_REQUIREMENT_
Set each record down exactly, excluding all images.

_DATASET RECORDS_
►
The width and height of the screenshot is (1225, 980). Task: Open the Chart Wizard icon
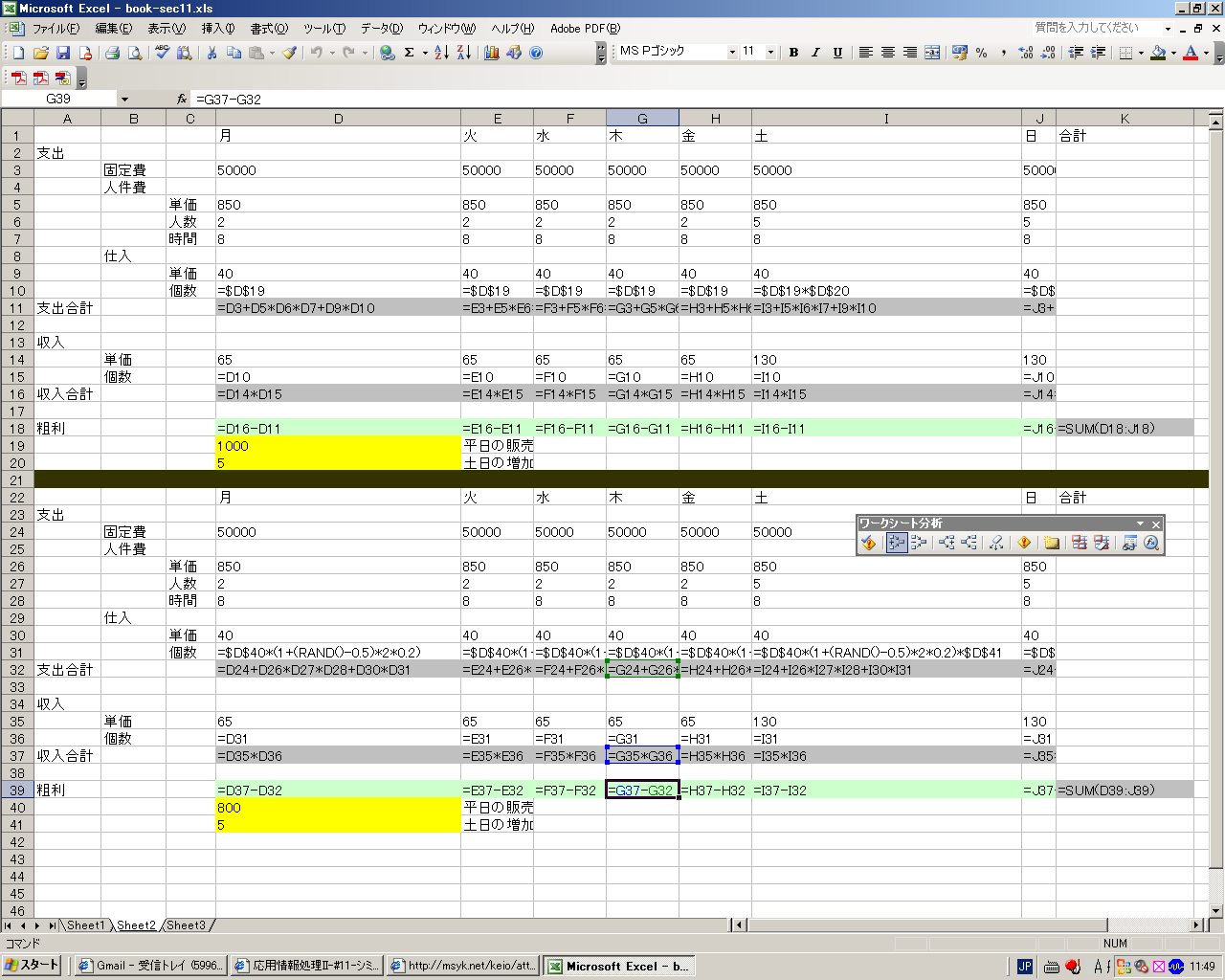pos(492,53)
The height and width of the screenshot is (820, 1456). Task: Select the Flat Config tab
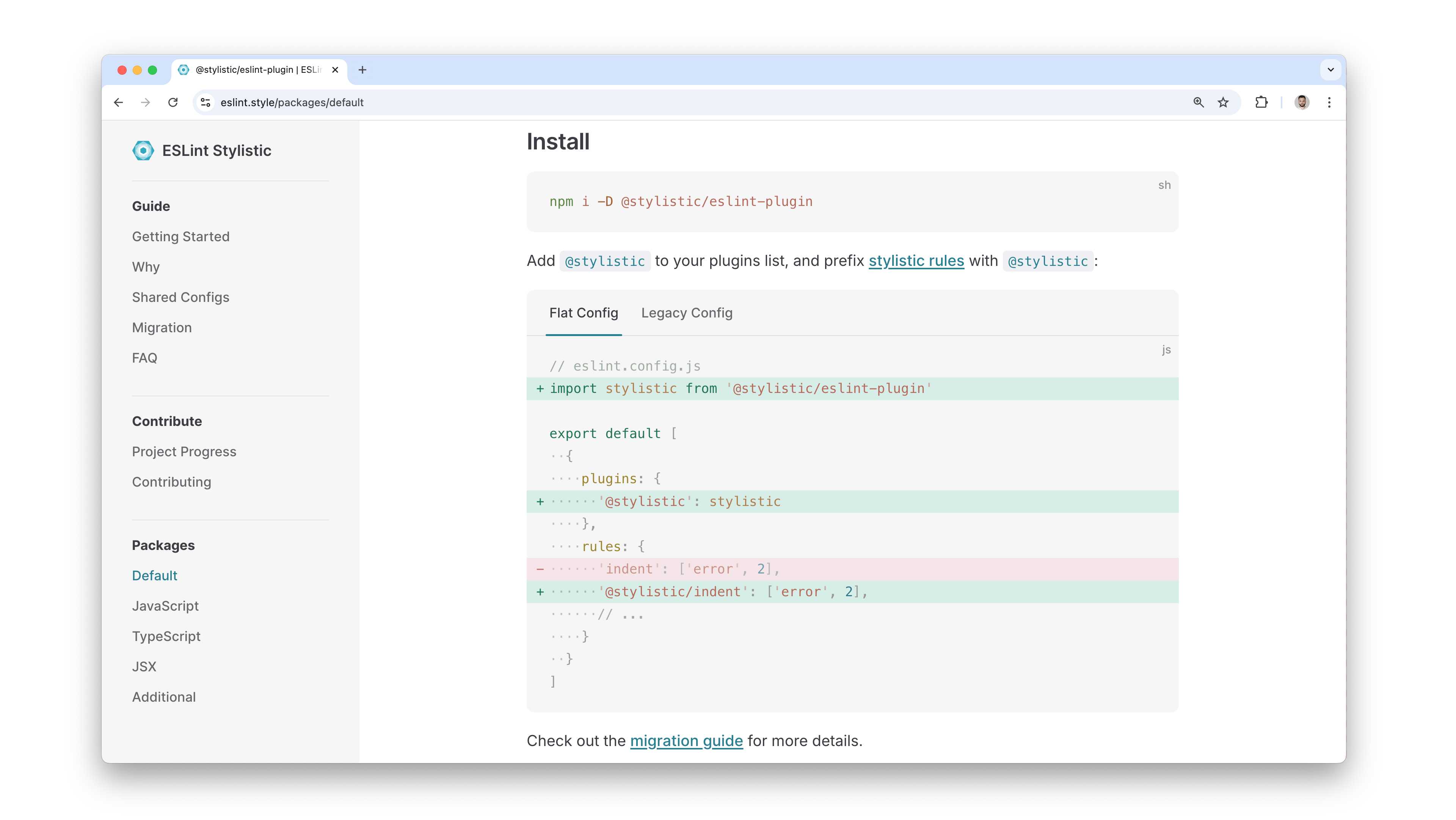tap(583, 313)
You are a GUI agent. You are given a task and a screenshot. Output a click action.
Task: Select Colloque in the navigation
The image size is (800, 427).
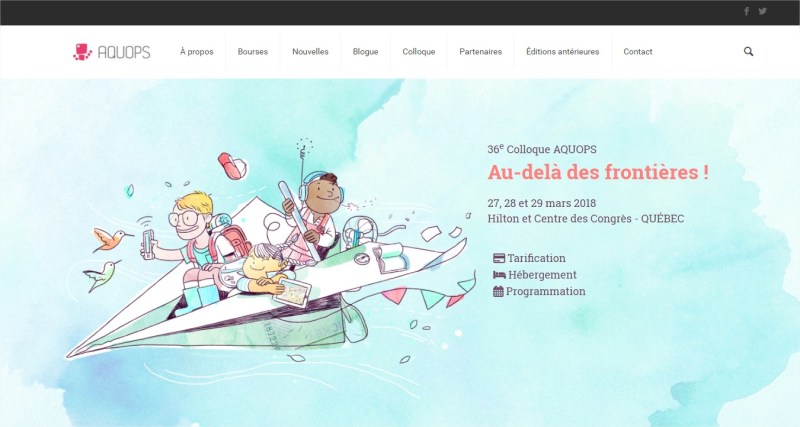point(418,52)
◄
_ANSWER TO THIS EXERCISE_
The width and height of the screenshot is (1225, 980). Task: Open the Chart Wizard icon
pos(492,53)
The height and width of the screenshot is (820, 1456). Task: Select the Flat Config tab
tap(583, 313)
You are a GUI agent. You are given a task and a screenshot. Output a click action.
Task: Select Colloque in the navigation
The image size is (800, 427).
point(418,52)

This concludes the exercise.